Life can be an intricate tangle of highs and lows, and 2022 will no doubt bring the same. With graduation looming, the stress of internship hunting, revolving exam seasons and more, it’s easy to get caught in a web of stress and anxiety. As we go into another year (and semester), it’s more important than ever to develop healthy habits that allow you to keep your mental health in check. From daily habits to spontaneous activities, here are five things you can try to manage stress this semester.
Cook something
While many of us solely cook to eat, that shouldn’t always be the case. Learning to cook is a life skill that can help everyone in the long run, but it is also a great way to take a break from reality. From classic dinner recipes to decadent baked goods, the act of cooking something allows you to take a step back from navigating your own life. With a recipe in hand, the simple acts of chopping, stirring and placing something can be very meditative. Try easy fridge-cleaning recipes such as fried rice, or bake something exciting such as an upside-down cake. Bonus points if you make a relaxing playlist to go along with your cooking!
Start a journal
Simply put, journaling is a great way to reflect on your thoughts and let off some steam. Whether you choose to make it a daily habit or just when you need a space to reflect, writing down what you’re feeling and what’s causing it is a good way to ponder what you can do to de-stress. Try keeping a physical journal in a spot where you can easily access it, such as your backpack or desk, or open up a note and type it on your phone.
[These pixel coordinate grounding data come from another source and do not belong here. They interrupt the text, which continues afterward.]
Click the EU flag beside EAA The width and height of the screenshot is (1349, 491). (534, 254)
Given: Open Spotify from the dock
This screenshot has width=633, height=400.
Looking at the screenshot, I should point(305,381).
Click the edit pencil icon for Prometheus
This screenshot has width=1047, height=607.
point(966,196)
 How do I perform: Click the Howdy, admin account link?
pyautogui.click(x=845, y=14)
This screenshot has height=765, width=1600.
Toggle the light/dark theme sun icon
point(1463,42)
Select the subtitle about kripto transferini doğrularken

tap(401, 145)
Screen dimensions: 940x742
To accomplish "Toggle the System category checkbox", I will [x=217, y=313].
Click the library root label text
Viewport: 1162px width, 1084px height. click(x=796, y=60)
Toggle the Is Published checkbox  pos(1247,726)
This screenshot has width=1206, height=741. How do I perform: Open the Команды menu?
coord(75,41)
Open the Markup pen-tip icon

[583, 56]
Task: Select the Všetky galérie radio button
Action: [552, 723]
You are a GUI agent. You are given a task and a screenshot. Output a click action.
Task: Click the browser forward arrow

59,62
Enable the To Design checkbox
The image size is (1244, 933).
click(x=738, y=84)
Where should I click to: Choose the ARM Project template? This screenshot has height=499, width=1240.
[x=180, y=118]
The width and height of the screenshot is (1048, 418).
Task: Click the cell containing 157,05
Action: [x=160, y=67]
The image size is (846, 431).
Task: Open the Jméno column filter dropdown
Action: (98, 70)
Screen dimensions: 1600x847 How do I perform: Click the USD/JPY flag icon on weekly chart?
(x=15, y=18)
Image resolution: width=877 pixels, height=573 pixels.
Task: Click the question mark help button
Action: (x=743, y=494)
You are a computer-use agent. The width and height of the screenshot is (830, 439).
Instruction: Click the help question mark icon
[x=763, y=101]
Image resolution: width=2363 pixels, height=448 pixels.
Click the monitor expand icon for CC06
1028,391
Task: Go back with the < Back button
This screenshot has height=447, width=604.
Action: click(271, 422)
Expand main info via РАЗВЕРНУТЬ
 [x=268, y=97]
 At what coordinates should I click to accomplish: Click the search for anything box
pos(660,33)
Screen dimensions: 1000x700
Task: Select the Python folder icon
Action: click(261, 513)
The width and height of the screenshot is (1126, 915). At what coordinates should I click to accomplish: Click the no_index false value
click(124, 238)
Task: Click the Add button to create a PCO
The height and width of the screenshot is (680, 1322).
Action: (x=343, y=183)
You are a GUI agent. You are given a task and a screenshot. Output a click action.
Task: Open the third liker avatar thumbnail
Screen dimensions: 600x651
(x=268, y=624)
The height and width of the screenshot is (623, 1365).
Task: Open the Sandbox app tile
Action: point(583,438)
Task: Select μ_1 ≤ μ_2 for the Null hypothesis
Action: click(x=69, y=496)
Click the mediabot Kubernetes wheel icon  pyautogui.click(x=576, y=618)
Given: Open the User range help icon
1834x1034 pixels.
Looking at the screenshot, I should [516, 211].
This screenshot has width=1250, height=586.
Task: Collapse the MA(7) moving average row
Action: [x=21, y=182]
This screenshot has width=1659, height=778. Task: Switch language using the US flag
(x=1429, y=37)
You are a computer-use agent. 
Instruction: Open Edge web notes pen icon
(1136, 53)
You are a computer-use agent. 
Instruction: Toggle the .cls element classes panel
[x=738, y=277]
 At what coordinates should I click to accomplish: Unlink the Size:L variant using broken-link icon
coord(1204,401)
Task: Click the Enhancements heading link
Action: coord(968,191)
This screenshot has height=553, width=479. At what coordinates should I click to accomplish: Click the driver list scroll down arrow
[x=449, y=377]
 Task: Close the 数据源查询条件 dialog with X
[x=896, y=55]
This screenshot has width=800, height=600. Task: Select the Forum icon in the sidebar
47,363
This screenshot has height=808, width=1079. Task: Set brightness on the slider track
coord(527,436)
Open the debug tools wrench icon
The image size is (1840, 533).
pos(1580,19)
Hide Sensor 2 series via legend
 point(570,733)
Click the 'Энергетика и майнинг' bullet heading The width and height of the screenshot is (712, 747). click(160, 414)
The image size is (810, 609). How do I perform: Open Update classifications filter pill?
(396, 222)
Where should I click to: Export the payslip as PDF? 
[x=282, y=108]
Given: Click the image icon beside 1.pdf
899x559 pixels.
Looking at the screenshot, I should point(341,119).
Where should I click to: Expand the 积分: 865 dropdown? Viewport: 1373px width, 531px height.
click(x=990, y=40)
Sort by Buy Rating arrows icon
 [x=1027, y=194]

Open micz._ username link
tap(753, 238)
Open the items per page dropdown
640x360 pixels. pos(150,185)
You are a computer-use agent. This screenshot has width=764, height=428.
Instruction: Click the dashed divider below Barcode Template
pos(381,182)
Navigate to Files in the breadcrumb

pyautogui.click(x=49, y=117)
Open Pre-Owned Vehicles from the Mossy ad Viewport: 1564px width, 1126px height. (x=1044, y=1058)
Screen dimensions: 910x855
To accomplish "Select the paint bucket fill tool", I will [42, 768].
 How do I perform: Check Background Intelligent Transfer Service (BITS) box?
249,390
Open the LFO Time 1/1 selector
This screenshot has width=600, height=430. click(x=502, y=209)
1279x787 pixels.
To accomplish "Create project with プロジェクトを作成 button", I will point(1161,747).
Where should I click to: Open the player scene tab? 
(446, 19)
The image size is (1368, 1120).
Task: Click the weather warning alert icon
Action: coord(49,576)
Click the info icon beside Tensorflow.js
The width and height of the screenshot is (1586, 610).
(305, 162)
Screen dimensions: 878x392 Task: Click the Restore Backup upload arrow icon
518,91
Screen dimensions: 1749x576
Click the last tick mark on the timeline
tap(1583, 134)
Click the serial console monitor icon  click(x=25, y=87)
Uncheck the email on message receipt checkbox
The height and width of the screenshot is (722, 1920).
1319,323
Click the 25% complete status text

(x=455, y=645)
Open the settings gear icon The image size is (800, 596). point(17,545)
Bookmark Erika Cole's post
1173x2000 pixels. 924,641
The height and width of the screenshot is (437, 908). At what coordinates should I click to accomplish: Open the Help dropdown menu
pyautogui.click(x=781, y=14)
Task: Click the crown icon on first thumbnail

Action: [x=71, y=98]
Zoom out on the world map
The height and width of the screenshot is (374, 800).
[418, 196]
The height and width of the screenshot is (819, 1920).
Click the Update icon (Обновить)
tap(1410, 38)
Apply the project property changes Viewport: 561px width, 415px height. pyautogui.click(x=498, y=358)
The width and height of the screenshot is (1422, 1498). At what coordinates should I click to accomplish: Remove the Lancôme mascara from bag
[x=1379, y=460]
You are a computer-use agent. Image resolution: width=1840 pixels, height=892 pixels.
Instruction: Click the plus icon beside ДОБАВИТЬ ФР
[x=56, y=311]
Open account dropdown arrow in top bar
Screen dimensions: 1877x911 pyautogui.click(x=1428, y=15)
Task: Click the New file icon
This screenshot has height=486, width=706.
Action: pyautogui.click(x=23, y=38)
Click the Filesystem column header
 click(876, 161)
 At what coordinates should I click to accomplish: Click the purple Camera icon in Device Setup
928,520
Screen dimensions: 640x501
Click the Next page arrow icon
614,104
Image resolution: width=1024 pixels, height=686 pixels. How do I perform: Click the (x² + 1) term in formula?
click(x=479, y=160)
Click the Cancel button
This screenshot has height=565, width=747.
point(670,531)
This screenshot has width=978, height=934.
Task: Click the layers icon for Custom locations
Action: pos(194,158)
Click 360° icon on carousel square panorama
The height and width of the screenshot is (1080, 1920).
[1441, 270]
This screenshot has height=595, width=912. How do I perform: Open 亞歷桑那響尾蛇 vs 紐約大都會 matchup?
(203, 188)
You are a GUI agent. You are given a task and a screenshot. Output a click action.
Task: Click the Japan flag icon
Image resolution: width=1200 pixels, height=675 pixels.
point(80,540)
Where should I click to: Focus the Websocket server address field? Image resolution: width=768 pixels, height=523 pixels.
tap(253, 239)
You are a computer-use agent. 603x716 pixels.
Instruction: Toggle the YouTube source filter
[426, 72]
No matter what way you journal, remember that your thoughts do not have to be coherent or perfect; rather focus on making sure you write down everything that helps you clear your mind.
Read a new book
Reading books isn’t just something you have to do for your classes — it can be a great idea to read, get this, for fun. Picking up a good book allows you to take a brief journey into someone else’s life and their adventures, offering you a respite from your own. This practice is best done with lighter reads that you can finish in a few sittings, since longer or more plot-heavy books may add to your plate. Some of my recommendations include “Little Fires Everywhere” by Celeste Ng, “Malibu Rising” by Taylor Jenkins Reid and “Such a Fun Age” by Kiley Reid. To make the experience even more enjoyable, try going to one of your favorite libraries, coffee shops or a shady spot on Memorial Glade.
Talk to someone
Sometimes the best way to get yourself out of a slump is by talking to someone. Whether it’s a friend, instructor or another important person, it can be a good idea to vocalize your thoughts and feelings to someone — especially when they have been through similar experiences and care about you. Know that there will always be someone there for you to talk to. You don’t have to carry your stressors alone.
Limit your phone usage
Whether we want to admit it or not, we spend a large chunk of our day on our phones. Because of this, many daily stressors can originate from phone usage. Whether you’re overloaded with information from news apps or spending unhealthy amounts of time witnessing others’ lives on social media, now’s a great time to try healthy habits such as tracking your social media usage, deleting distracting apps or setting times throughout the day where you avoid using your phone.
As the pressures of school and life come into our lives, it’s important to remember how to effectively manage your mental health. Whether you’ve already found your perfect routine or are still looking for ways to reduce your stress, know that by trying new things, you’ll find habits that work for you.